Format constraints (format:) follow JSON Schema conventions: email, date-time, uri.
Reading Compiled Artifacts
The compiled JSON artifacts in protocol_snapshot/ have additional envelope fields added by the builder:
Envelope Field Description
fqdn_id Fully-qualified identifier: <namespace>::<ARTIFACT_CODE>.
artifact_code Short code without namespace.
artifact_type Two-letter type prefix (WF, CC, CT, etc.).
namespace Domain namespace (e.g., blockchain, ai_governance, capability_transforms).
version Version string.
frontmatter The parsed YAML machine block — the source of the field schemas above.
content Raw Markdown source of the artifact.

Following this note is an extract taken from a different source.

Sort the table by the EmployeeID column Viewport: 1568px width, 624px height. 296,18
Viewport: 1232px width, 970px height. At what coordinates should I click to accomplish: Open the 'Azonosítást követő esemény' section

content_hash SHA-256 hash of the content for integrity verification.
source_path Absolute path to the source file in the tooling repo.
references List of FQDNs this artifact references (resolved at compile time).
layer_code Governance layer this artifact belongs to.
module_path Python module path within the source repo.
The frontmatter field is authoritative for runtime dispatch. All other envelope fields are compiler metadata.